If you choose to tuck into turkey, or another meat, on Christmas Day spare a thought for some Goslar vegetarians in the mid-eleventh century. Because of their vegetarianism (or, more correctly, the religious beliefs from which the lifestyle choice resulted) 1052 became their very last Christmas.
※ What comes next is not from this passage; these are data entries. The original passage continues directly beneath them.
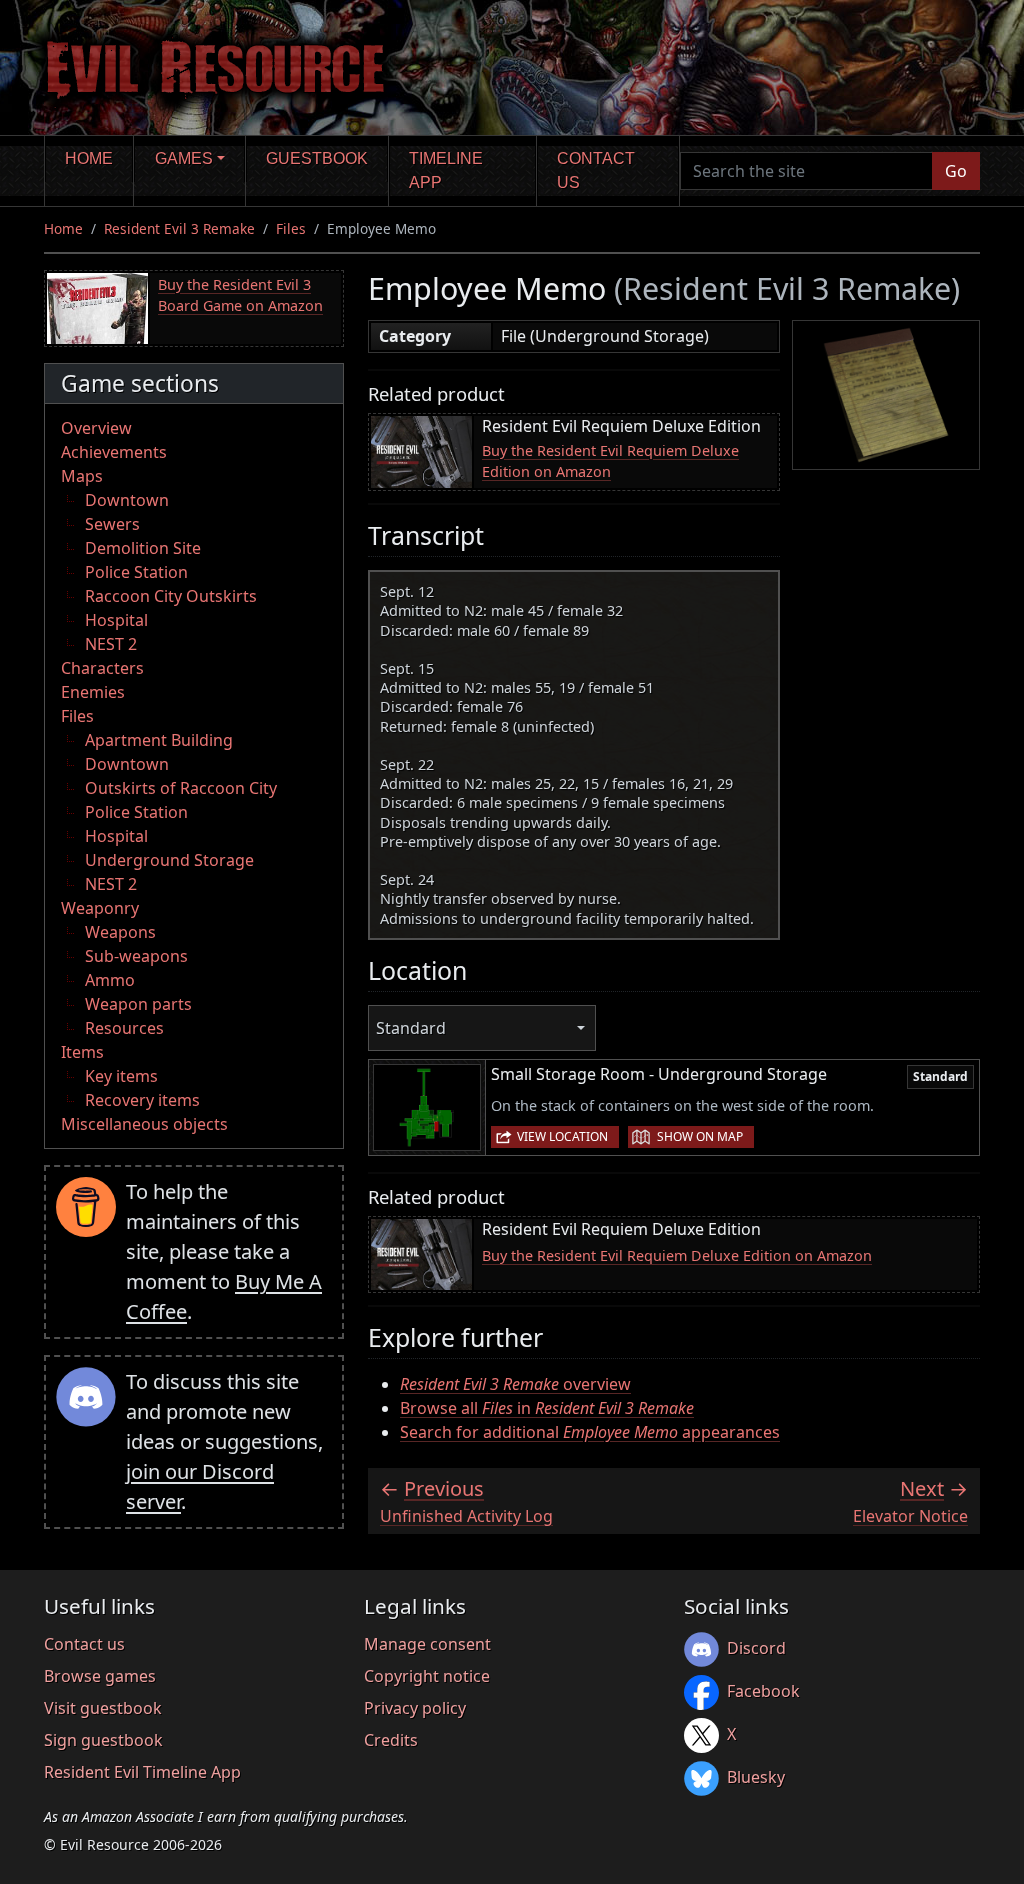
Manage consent (427, 1644)
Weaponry (100, 908)
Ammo (110, 980)
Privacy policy (415, 1708)
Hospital (116, 620)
The chronicler Herman of Reichenau tells us that, whilst celebrating the festive season in the German town, the Emperor Henry III commanded “that certain heretics were to be hanged on a gibbet, who among other wicked and erroneous doctrines detested the eating of all animal flesh, like the Manichean sect”.[1] Manichaeism was a dualistic religion founded by Mani in the third century, arising from a Judaeo-Christian environment.[2] Those who achieved the religion’s high status of ‘Elect’ had to refrain from eating any meat as one of the rules of their discipline, as well as eschewing wine and practicing celibacy. Judged to be heretical by the Christian church, followers of Manichaeism or any of the neo-Manichaeism sects were often persecuted and, as at Goslar, paid the ultimate price for observing their doctrines.
By Emily Ward
[1] Translation from Herman of Reichenau, Swabian Chronicles, ed. I. S. Robinson (Manchester, 2008), p. 90.
[2] Samuel N. C. Lieu, ‘Christianity and Manichaeism’, in Augustine Casiday and Frederick W. Norris (eds.), The Cambridge History of Christianity (Cambridge, 2007), ii, pp. 279-295.